Two months after Thrift hoisted the Cup and claimed the $300,000 top prize, the biggest news of the year finally materialized with the announcement that FLW was being acquired by Major League Fishing. In what had been a long-rumored deal across the industry, the move was made to fortify MLF’s place in the tournament business with a multi-tiered feeder system reaching down to the grass-roots level.

B.A.S.S./Seigo Saito
Photo: B.A.S.S./Seigo Saito

Gerald Swindle (top) and Brandon Palaniuk decided to leave the Bass Pro Tour after one season to return to the Bassmaster Elite Series.

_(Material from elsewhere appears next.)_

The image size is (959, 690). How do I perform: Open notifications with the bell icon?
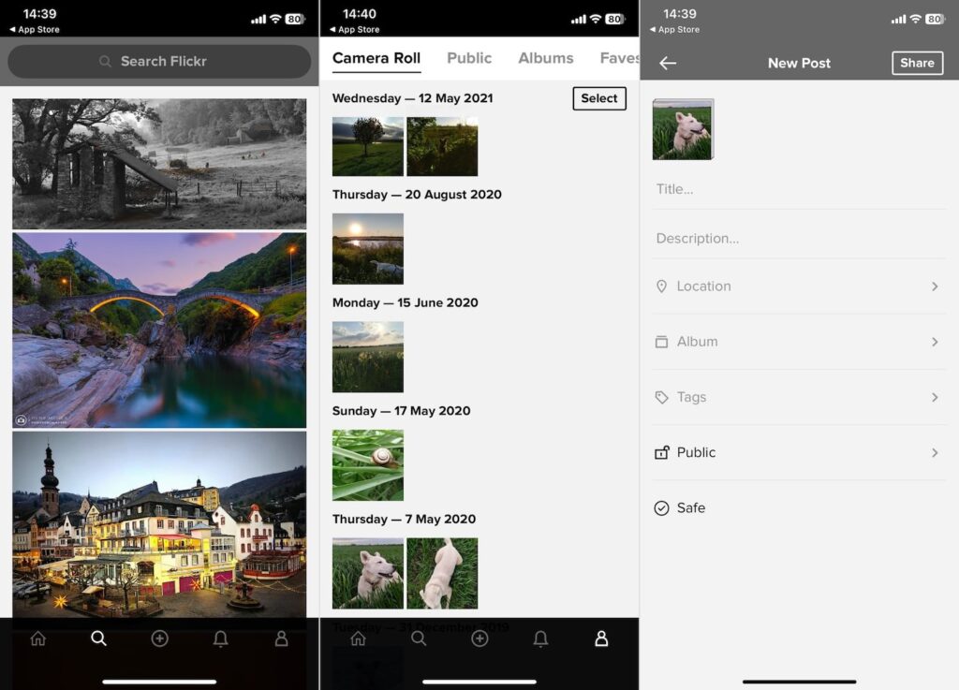(x=221, y=638)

As part of the move, the FLW Tour has been revamped for 2020 and renamed the FLW Pro Circuit. It will serve as the top rung of the qualification ladder beneath the Bass Pro Tour. The FLW Cup was shuttered in favor of a Pro Circuit AOY championship event. Additionally, extra divisions were added to the FLW Series while entry fees were reduced for FLW Series and BFL tournaments.

FLW, which had been operated by Irwin Jacobs and his family since its founding in July 1996, has approximately 50,000 fee-paying members from 11 countries and sanctioned more than 300 tournaments across seven categories (FLW Tour, FLW Series, Bass Fishing League, College, High School, International and charity) in 2019.

Roster Moves

As the dust continued to settle in the wake of MLF’s acquisition of FLW, two BPT anglers opted to return to the Bassmaster Elite Series for the 2020 season. It was a bit of surprising twist considering the 80 original BPT anglers signed on for an initial three-year commitment with a reported buyout fee involved if they wished to leave the circuit.

Brandon Palaniuk and Gerald Swindle, both past winners of the B.A.S.S. Angler of the Year title, opted out of their BPT deals and were granted re-entry to the Elite Series via the Legends exemption that was put in place several years ago to allow decorated anglers another option to remain eligible for the top circuit at B.A.S.S.

Palaniuk, a former B.A.S.S. Nation national champion, said the lure of getting back to his bass fishing roots is what prompted his decision to return to the Elite Series.

To fill the two vacancies on the BPT roster, MLF turned to Dudley and Thrift, both of whom accepted the invitations. For Thrift, it’s a chance to prove himself against a new roster of competitors under a different format. For Dudley, the BPT offers him a chance to start a new chapter in his already-storied career.